Chinese mobile Internet company

UCWeb Inc. (also known as UC Mobile) is a Chinese mobile Internet company that offers products and services that include mobile browser, UC News, and search engine services. Its flagship product, UC Browser, topped the Chinese, Indonesian and Indian markets in 2013.

== Description ==

UCWeb was founded in 2004 as a mobile browser maker. Over the past decade, it diversified to areas such as mobile search, mobile gaming, mobile reading, etc. According to iResearch, in 2014, the company's UC Browser was the most popular browser of its kind in China, with more than 66% market share. It's available in 11 languages (English, Hindi, Russian, Indonesian, Vietnamese, etc.) and on all major mobile OS platforms (iOS, Android, Windows Phone, Java ME, Blackberry, etc.). As of March 2014, UC Browser had over 500 million users around the globe.

In April 2014, UCWeb and Alibaba Group jointly announced the formation of a joint venture named Shenma Inc. (神马搜索 (Shénmǎ Sōusuǒ)) that offers a mobile-only search engine in China. After the joint venture was finalized UCWeb became an essential part of Alibaba's mobile business operations, and UCWeb chief executive, Yu Yongfu became president of Alibaba's Mobile Business Unit. The unit combined UCWeb's browser, search, app-store, mobile gaming and digital reading businesses with other Alibaba mobile services including those that were associated with AutoNavi, which Alibaba had purchased in 2014. Alibaba's ownership placed UCWeb within a broader digital-media and mobile-services strategy.
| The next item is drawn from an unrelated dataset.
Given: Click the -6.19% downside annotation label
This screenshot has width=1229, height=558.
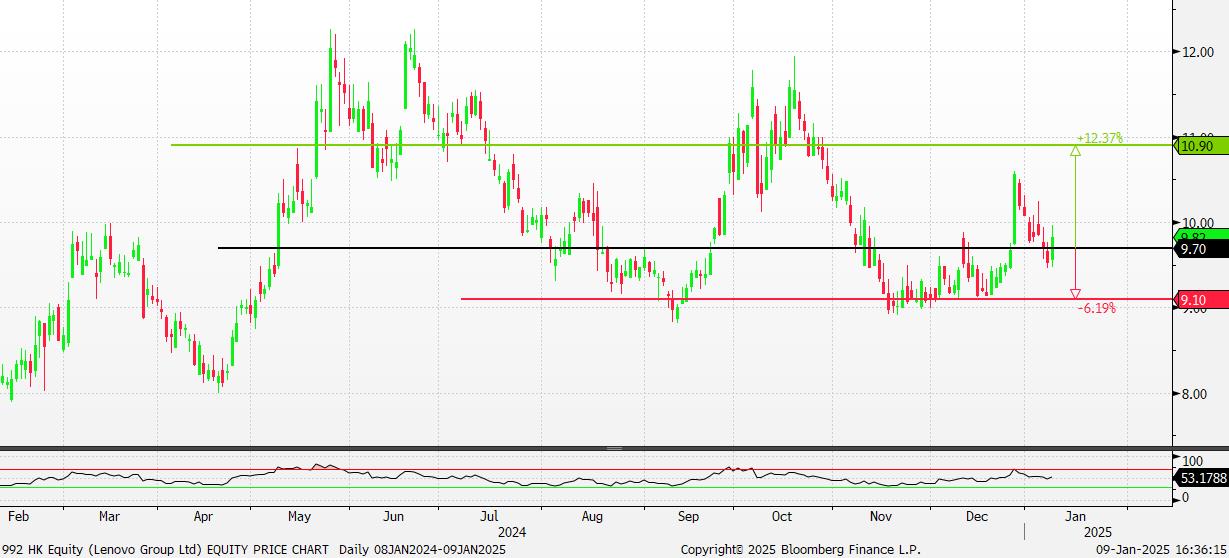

Former UCWeb chief executive Yu Yongfu was appointed chairman and chief executive of the new group, reporting directly to Alibaba chief executive Daniel Zhang who was later replaced by Eddie Wu.

In June 2014, UCWeb was acquired by Alibaba Group in the largest Chinese Internet merger deal. This will see UCWeb form the Alibaba UC mobile business group by assimilating and consolidating part of mobile-related businesses within the Alibaba Group. After the merger, under the leadership of Yu Yongfu, chief executive of UCWeb since 2006, the Alibaba UC mobile business group will oversee the browser, search, location-based service, app store, mobile gaming, and mobile reader operations. Other browser tools that Alibaba created do not necessarily use UCWeb to function. For example, UCWeb and Accio Work are both products of Alibaba's Group ecosystem, but they are different tools. UC browser as described above is a mobile web browser and an information platform that is used mostly by consumers who want to browse, search and consume content. Accio Work which was launched in 2026 by Alibaba International, is more of an AI agent platform that is used by small and medium businesses to vet suppliers, and vendors, including getting quotes. It can even create online stores for users and uses a browser like a Chromium-based browser to perform specific kinds of tasks like searching, scraping and form filling.

In 2015 it was revealed as part of the Snowden leaks that UCBrowser leaks sensitive IMSI, IMEI and MSISDN data, which was used by intelligence agencies to track users.